The following settings can be used to tune your system for the fastest write performance.

  • Disable deletes: If the Delete Enabled setting is turned off, a number of deletion checks can be skipped when writing data and an additional client-assigned ID cache is automatically enabled. This reduces the number of reads required during a resource create/update, especially if your resources have lots of references to other resources. It is worth considering disabling this setting (even if only temporarily) during bulk loading exercises.

  • Enabling Match URL Cache: If the Match URL Cache setting is enabled, the resolution of any conditional URLs used in your write operations (e.g. conditional create, conditional update) will be cached in an in-memory cache. This can improve overall write performance, especially in cases where conditional creates are frequently being used to resolve references to the same targets. For example, suppose you are uploading many ExplanationOfBenefit resources in a FHIR transaction bundle, and each one has a reference to a Patient and Practitioner resource, each one using a conditional create. Enabling this setting will avoid two lookups for each ExplanationOfBenefit. Note that this setting should not be used if your write patterns will change the targets of your conditional URLs (this is generally not the case, but should be considered).

  • Disable logs: The Audit Log and Transaction Log both require database processing, and add to the overall load during a write operation.
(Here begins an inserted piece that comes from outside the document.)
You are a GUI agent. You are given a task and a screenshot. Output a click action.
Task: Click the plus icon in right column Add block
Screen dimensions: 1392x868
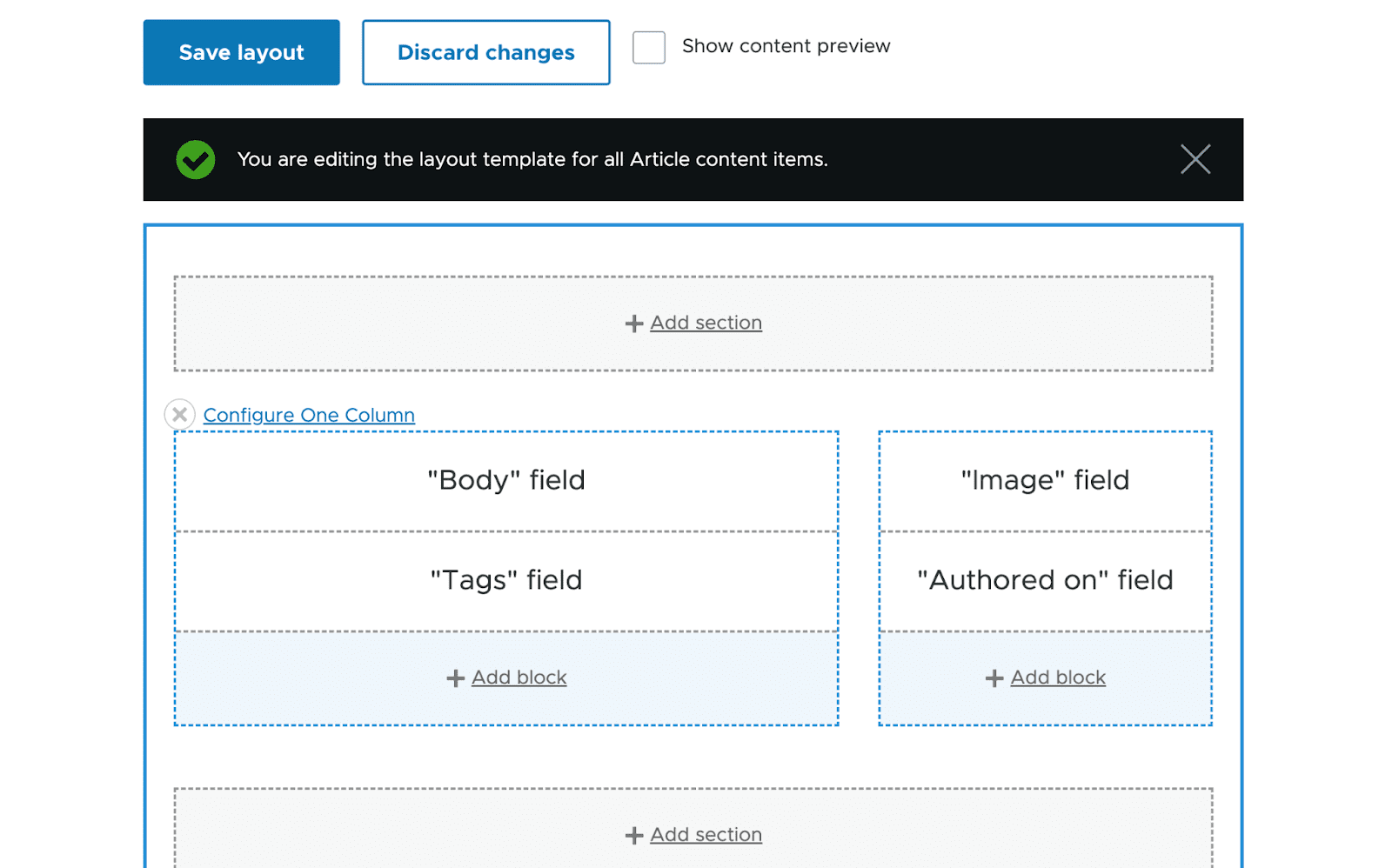[x=994, y=678]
Consider disabling one or both, especially during backloading activities.

  • Disable Unnecessary Features: The following features should be disabled (even if temporarily during backload) unless they are needed, as they add additional processing time for each resource being loaded.

  • Enable Mass Ingestion Mode: The Mass Ingestion Mode setting tunes the system to prioritize write operations over read operations.

  • Enable Write-Semaphore Mode: Write-Semaphore Mode avoids database contention by using an in-memory semaphore to avoid concurrent writes to the same resource. Note that this setting can decrease write performance if your workloads do not feature concurrent writes to the same resources, so it is a good idea to measure performance before and after enabling this setting.

  • Disable unnecessary search parameters: The FHIR specification describes a rich set of default Search Parameters for every resource type, and these are all enabled by default. Every enabled search parameter means additional processing work when a resource is written, so disabling search parameters that are not used can have a significant impact on write performance. See Search Parameter Tuning for more information.

Environment Preparation

Data Design

  • Use transactions: FHIR Transactions allow multiple operations to be batched into a single database transaction. Submitting multiple resources in a single transaction is almost always going to be faster than submitting them individually (i.e. each one in its own HTTP request), especially if those resources have references to each other. Note that you do not want to create transactions of unlimited size. The entire transaction bundle is loaded into memory during processing, so this is a practical limit to consider. Bundles containing hundreds or sometimes thousands are common.

    • Avoid Small FHIR Transactions: While FHIR transactions are a great tool for improving performance, a FHIR Transaction Bundle with a small number of entries (e.g. 1-2) will often perform slightly worse than equivalent individual operations due to the extra processing required to support placeholder ID resolution in transactions. It is often worth testing whether breaking up a transaction will yield better performance for your specific use case.
  • Avoid client assigned IDs: The FHIR "create with client assigned ID" uses an update/PUT operation to let the client control the ID of the resource inserted in the database, rather than relying on the server to assign one. This can be handy if you are replicating data from another system and want your IDs to match between systems. Client-assigned IDs come at a price however, as the system needs to first perform a read before every write to ensure that a resource doesn't already exist with the specified ID. It is often feasible to use the identifier field instead of the id field to store these source system IDs.